Aim of the exercise: Reproduce the listing between the lines holding "Switch to the App.vue tab" and "Instruction: Tap the", inclusive, changing "Tap" to "Click" and keeping everything else unchanged. Omit the pictures from your answer.

Working data:
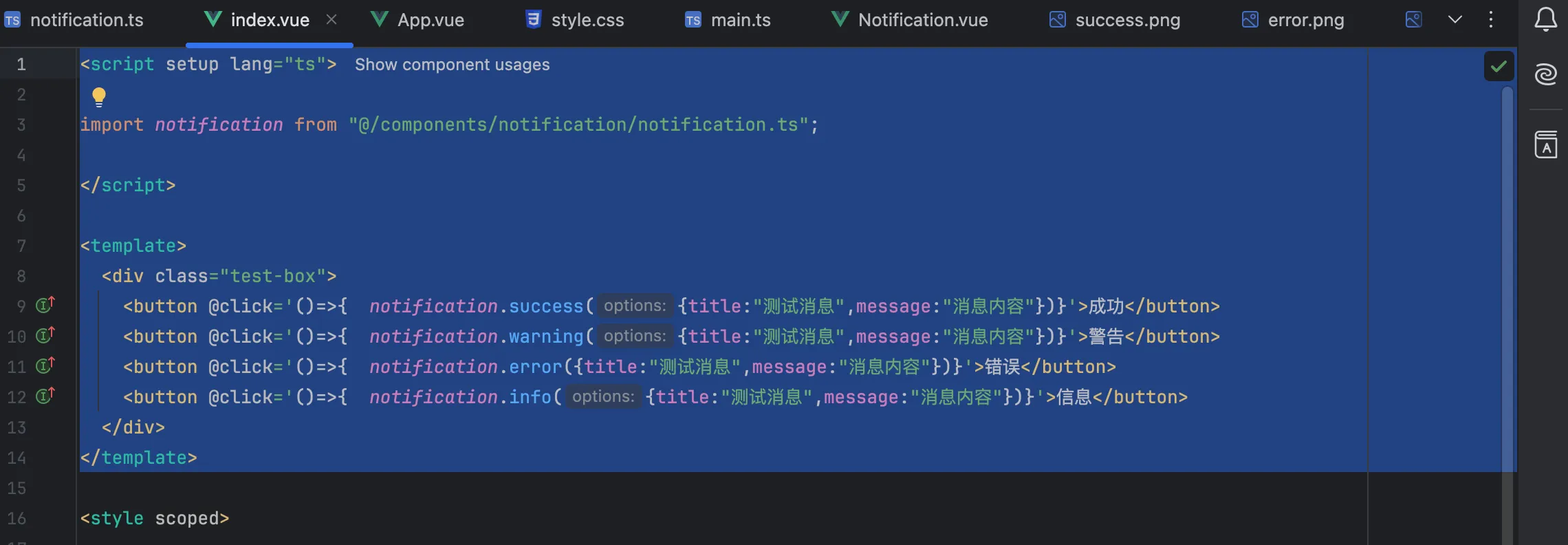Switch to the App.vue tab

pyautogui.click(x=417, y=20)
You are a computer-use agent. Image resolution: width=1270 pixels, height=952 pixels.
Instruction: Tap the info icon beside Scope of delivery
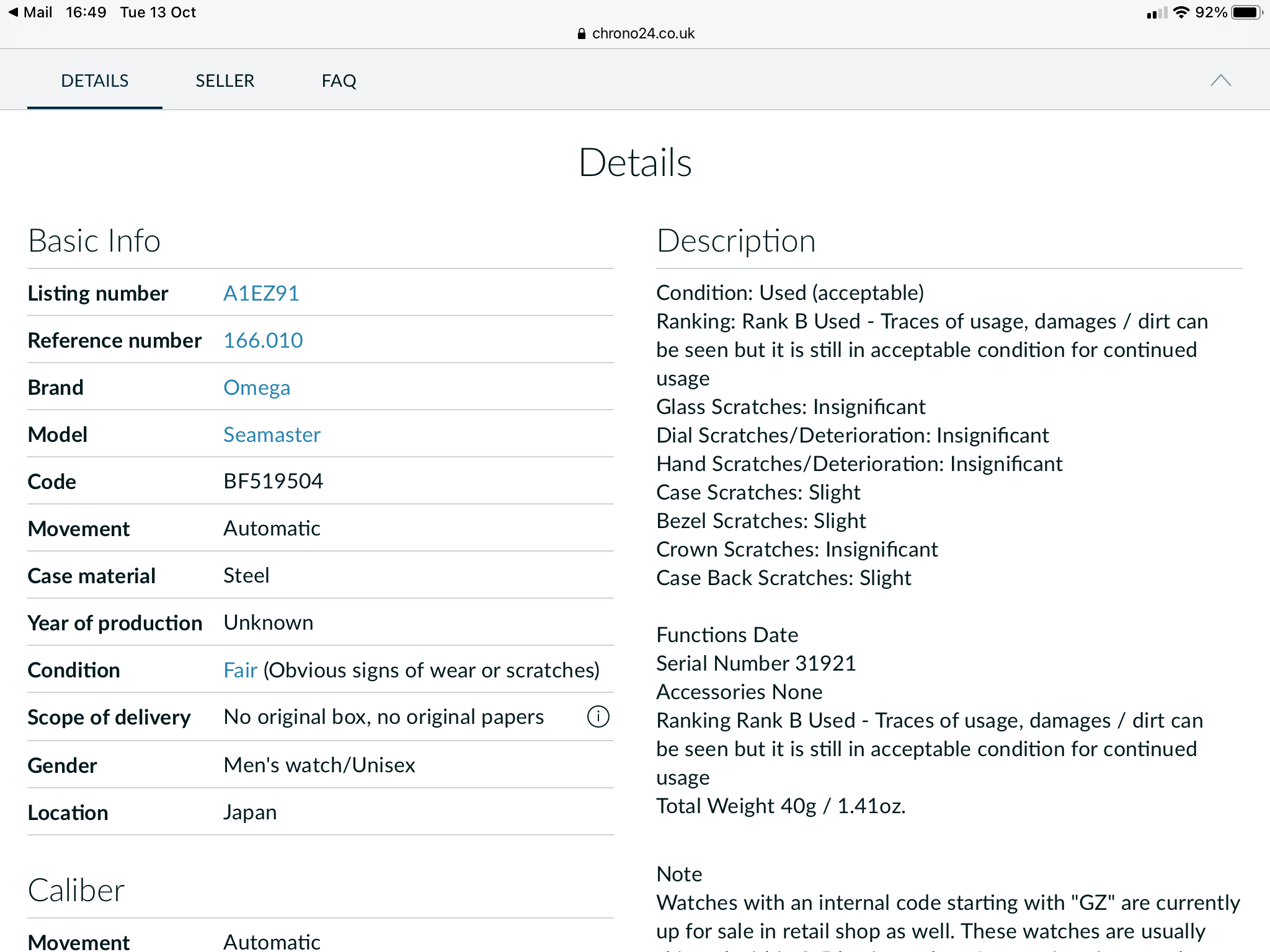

* * *

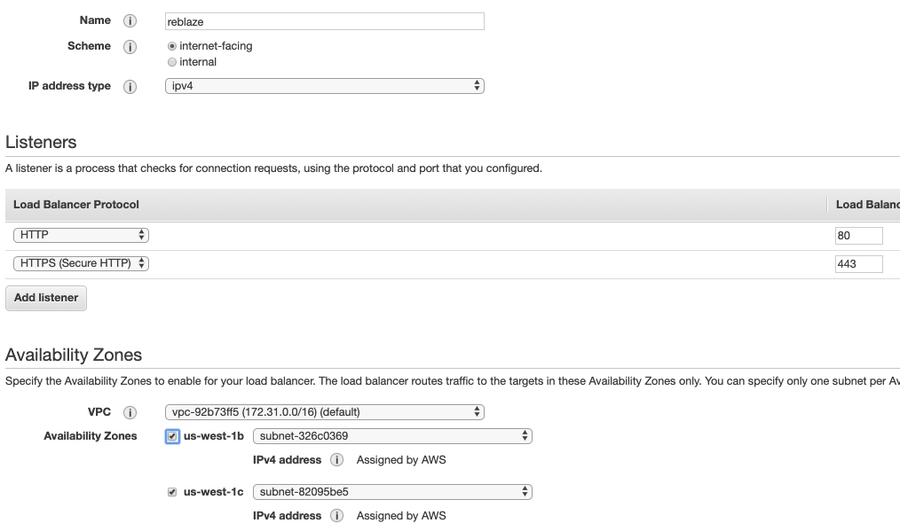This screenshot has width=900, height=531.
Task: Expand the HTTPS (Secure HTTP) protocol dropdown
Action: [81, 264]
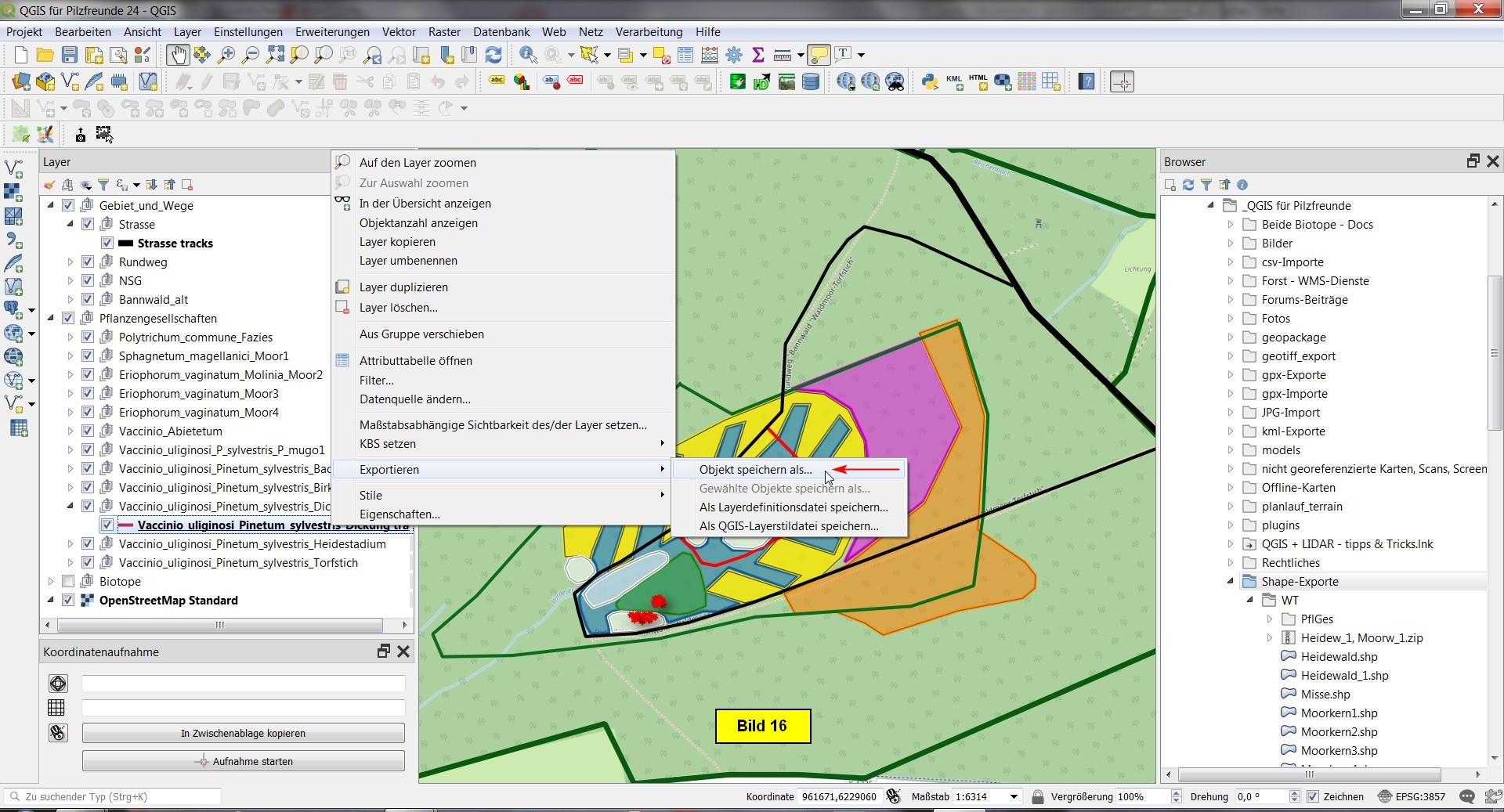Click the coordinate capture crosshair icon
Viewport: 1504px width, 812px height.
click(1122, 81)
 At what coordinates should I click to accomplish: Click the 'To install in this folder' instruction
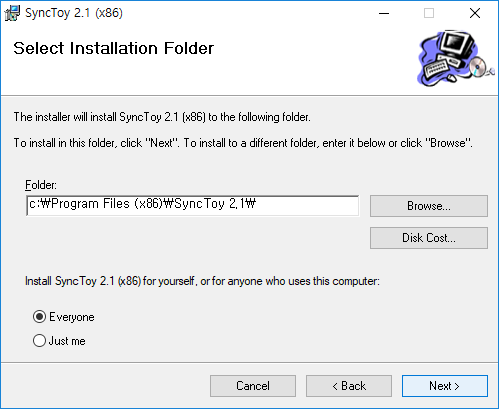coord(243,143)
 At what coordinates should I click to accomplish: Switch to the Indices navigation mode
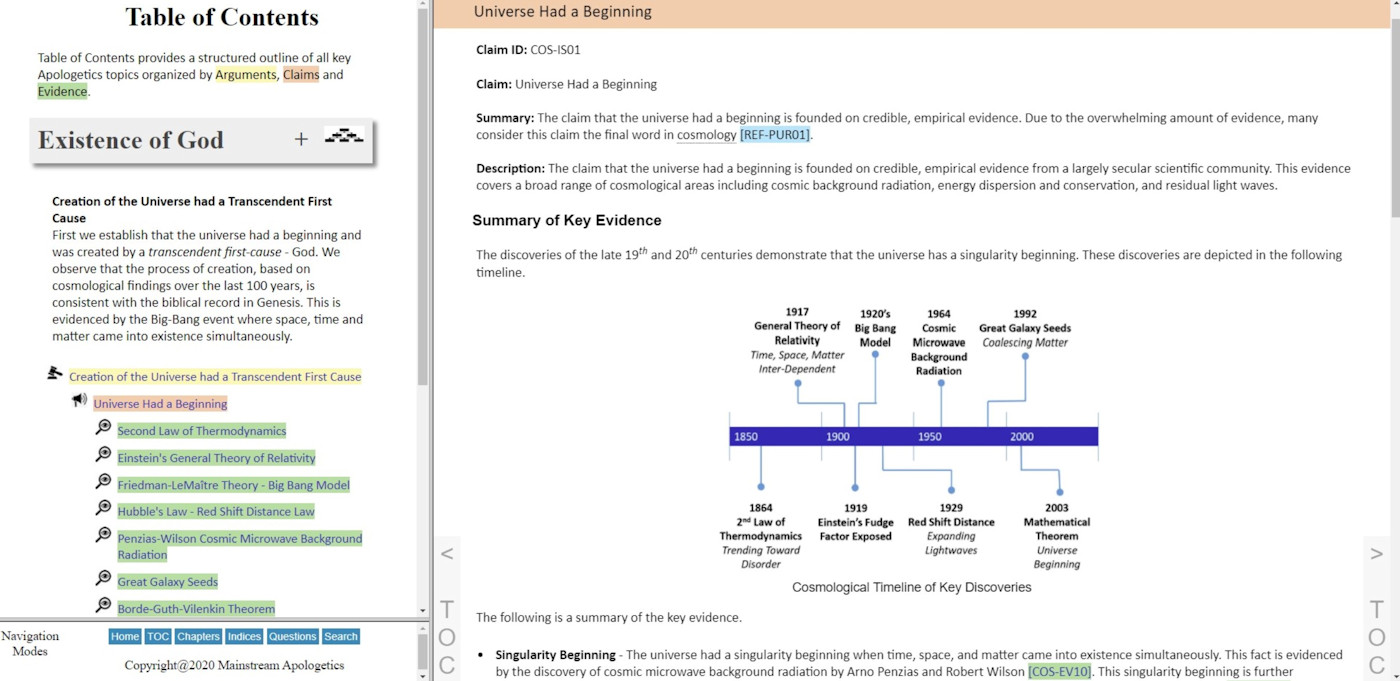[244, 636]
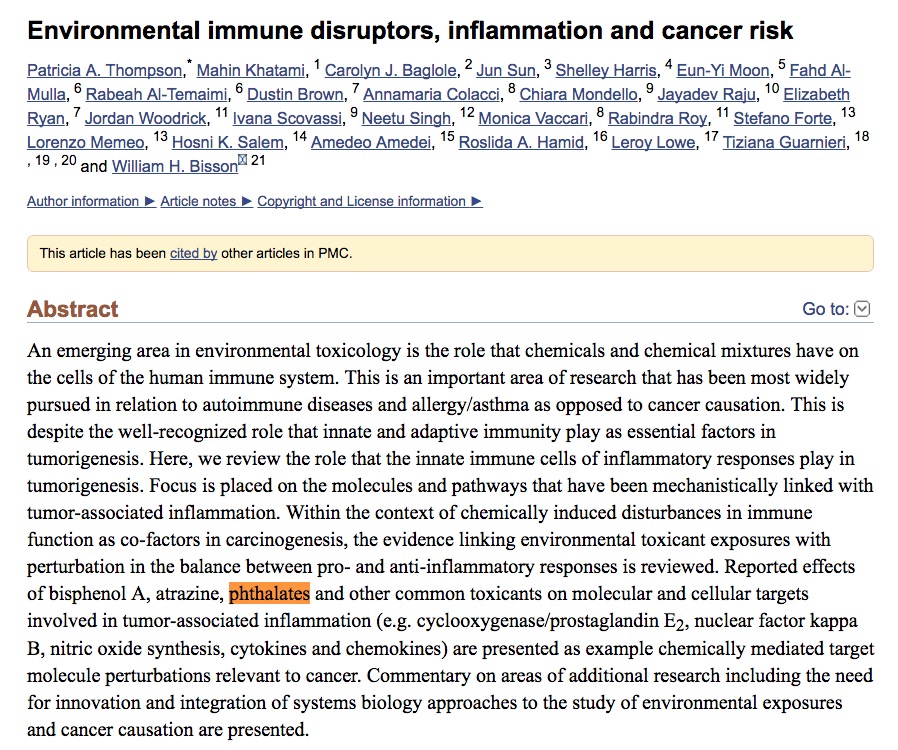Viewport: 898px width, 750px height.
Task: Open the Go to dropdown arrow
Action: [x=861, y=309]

Result below:
Switch to the App.vue tab

pyautogui.click(x=417, y=20)
You are a computer-use agent. Image resolution: width=1270 pixels, height=952 pixels.
Instruction: Click the info icon beside Scope of delivery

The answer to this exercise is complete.